On the question of FEMA and hurricane season, Mullin offered a message to governors: the federal government will show up, but states must shoulder their share of responsibility. The Trump administration has signaled a shift toward a leaner FEMA that places greater burden on state preparation and recovery. Most governors, Mullin said, understand this arrangement. One governor, whom he declined to name, has been difficult. But the message is clear—FEMA is not designed to handle every stage of recovery, and states cannot expect the federal government to solve all their problems. Florida, under Governor Ron DeSantis, has become the model Mullin points to: a state that understands its role and executes it effectively.

As Mullin prepares the department for the months ahead, he is managing competing pressures: the need to maintain security operations at a massive international event, the institutional wounds from a historic shutdown, staffing losses that constrain operational capacity, and the political reality that immigration enforcement remains one of the most polarizing aspects of his agency's work. The World Cup will be a test of whether DHS can execute its security mission without becoming, in Mullin's view, the villain that media and political opponents have made it out to be.

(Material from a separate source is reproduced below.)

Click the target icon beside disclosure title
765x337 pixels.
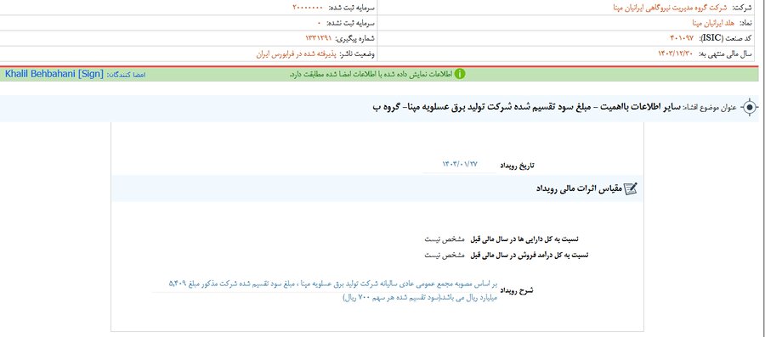(750, 107)
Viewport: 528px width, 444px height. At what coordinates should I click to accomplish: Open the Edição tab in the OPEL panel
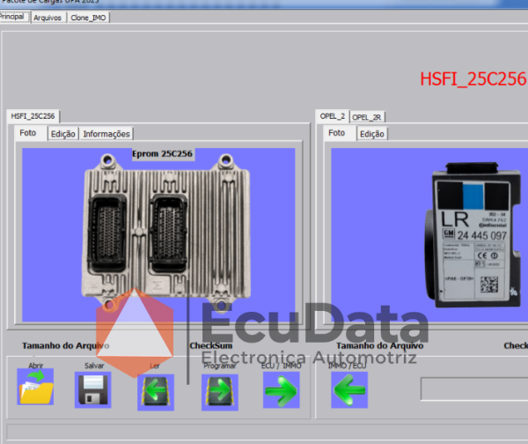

At some point you have to quit being proactive. Towards the end of the shutdown, we quit having the ability to be proactive.
— DHS Secretary Markwayne Mullin, on the impact of the 76-day shutdown
We're still going to show up. Absolutely we're going to show up.
— DHS Secretary Markwayne Mullin, responding to concerns about FEMA's presence during hurricane season
La Conversación del Hearth Otra perspectiva de la historia
Inventor

When you say ICE won't be there to "round up" people, what exactly does that mean in practice? How do agents on the ground know the difference?

Model

It's about intent and scale. An agent who encounters someone at a stadium and discovers they're wanted for a serious crime will make an arrest. But ICE isn't going to station officers at entry points with the goal of checking immigration status. The distinction is between reactive enforcement—you find a problem, you act—and proactive sweeps designed to maximize arrests.

Inventor

But doesn't that distinction collapse the moment an undocumented person is arrested for something minor, or for being in the country illegally?

Model

That's the tension Mullin is trying to navigate. He's saying the primary mission is security and customs enforcement. If someone gets caught in that net, so be it. But the department isn't organizing itself around immigration arrests.

Inventor

The shutdown seems to have broken something fundamental. Can DHS actually do its job right now?

Model

That's what worries Mullin. You lose 1,100 cybersecurity people, 8.6 percent of TSA, and suddenly you're choosing which missions to prioritize. You can't be proactive anymore. You're reactive, stretched thin, and your adversaries know it.

Inventor

Is FEMA really going to show up for hurricanes, or is this a warning that states are on their own?

Model

FEMA will show up. But Mullin is signaling a philosophical shift—the federal government isn't a disaster recovery service. States have to prepare, respond, and recover. The federal role is to help you get back on your feet, not to rebuild your entire state.

Inventor

What about the hantavirus? Is that actually under control?

Model

Mullin wants to separate it from COVID panic. It's serious enough that DHS is getting daily updates and coordinating with health officials, but it's not a pandemic threat. It's a contained outbreak on a ship that requires monitoring and response, not mass mobilization.